• [Data to process]
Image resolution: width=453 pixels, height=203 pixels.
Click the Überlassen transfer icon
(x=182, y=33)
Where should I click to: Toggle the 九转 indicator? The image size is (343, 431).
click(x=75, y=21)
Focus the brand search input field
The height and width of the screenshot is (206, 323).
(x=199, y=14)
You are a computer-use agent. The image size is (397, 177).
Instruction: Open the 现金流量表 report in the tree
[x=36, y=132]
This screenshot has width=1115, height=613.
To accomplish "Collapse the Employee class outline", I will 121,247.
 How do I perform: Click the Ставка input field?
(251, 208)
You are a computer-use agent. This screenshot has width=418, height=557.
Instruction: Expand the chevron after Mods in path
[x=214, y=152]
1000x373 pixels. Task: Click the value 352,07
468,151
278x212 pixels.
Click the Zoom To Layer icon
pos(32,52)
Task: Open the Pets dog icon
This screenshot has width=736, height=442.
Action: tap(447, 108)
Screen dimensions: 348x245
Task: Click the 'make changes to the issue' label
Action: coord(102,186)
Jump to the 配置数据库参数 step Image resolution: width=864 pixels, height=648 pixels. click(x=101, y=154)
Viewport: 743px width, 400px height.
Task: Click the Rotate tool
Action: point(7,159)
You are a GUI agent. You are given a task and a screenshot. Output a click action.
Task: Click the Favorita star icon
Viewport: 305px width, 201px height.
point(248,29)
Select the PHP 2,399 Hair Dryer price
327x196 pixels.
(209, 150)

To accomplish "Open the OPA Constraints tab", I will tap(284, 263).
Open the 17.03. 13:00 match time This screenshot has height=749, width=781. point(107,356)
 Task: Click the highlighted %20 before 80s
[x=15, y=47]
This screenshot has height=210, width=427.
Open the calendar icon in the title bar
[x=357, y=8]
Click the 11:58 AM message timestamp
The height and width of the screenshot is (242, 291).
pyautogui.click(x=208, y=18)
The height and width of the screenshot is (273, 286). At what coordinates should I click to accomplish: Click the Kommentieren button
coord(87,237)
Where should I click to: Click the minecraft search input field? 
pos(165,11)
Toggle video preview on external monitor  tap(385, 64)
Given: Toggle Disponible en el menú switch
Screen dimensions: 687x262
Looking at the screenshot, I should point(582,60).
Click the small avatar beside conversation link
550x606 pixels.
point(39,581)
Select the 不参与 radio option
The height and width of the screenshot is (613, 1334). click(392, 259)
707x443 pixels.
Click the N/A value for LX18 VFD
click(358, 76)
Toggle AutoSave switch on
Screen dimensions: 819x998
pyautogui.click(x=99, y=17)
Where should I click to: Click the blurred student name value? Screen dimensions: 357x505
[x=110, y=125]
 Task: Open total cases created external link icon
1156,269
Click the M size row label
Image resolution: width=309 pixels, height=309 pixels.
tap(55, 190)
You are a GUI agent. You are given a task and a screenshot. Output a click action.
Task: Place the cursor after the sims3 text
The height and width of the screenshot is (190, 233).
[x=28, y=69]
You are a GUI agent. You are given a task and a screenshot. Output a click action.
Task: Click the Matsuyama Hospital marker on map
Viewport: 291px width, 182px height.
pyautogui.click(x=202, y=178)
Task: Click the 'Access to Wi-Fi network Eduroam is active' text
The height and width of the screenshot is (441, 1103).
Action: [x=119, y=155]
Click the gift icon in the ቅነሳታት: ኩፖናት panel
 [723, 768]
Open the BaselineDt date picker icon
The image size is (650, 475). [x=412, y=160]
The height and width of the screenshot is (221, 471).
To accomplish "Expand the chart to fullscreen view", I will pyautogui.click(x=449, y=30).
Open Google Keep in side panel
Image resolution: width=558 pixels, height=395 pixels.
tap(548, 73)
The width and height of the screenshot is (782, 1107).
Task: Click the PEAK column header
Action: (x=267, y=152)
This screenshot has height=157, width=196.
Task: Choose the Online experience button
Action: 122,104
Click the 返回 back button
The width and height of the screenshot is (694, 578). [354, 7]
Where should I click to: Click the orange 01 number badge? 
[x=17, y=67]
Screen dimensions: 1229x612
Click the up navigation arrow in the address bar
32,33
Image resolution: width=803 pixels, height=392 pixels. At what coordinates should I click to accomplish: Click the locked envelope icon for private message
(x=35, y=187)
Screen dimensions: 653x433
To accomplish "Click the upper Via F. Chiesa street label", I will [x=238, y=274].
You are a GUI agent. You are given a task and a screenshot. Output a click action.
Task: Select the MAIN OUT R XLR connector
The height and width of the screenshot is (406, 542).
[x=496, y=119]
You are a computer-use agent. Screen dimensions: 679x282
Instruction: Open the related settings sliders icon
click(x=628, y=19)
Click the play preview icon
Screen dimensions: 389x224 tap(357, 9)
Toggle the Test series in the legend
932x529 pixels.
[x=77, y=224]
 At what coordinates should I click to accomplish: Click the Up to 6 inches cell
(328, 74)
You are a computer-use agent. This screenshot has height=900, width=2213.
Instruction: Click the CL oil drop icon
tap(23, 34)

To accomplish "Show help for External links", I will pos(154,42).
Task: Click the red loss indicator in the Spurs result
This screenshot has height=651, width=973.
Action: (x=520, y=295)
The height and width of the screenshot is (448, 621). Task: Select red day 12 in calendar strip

• [Exercise description] Look over the entries above. Copy every line that contains the word "text".

• [Task solution]
Task: Place the cursor after the sims3 text
Task: Click the 'Access to Wi-Fi network Eduroam is active' text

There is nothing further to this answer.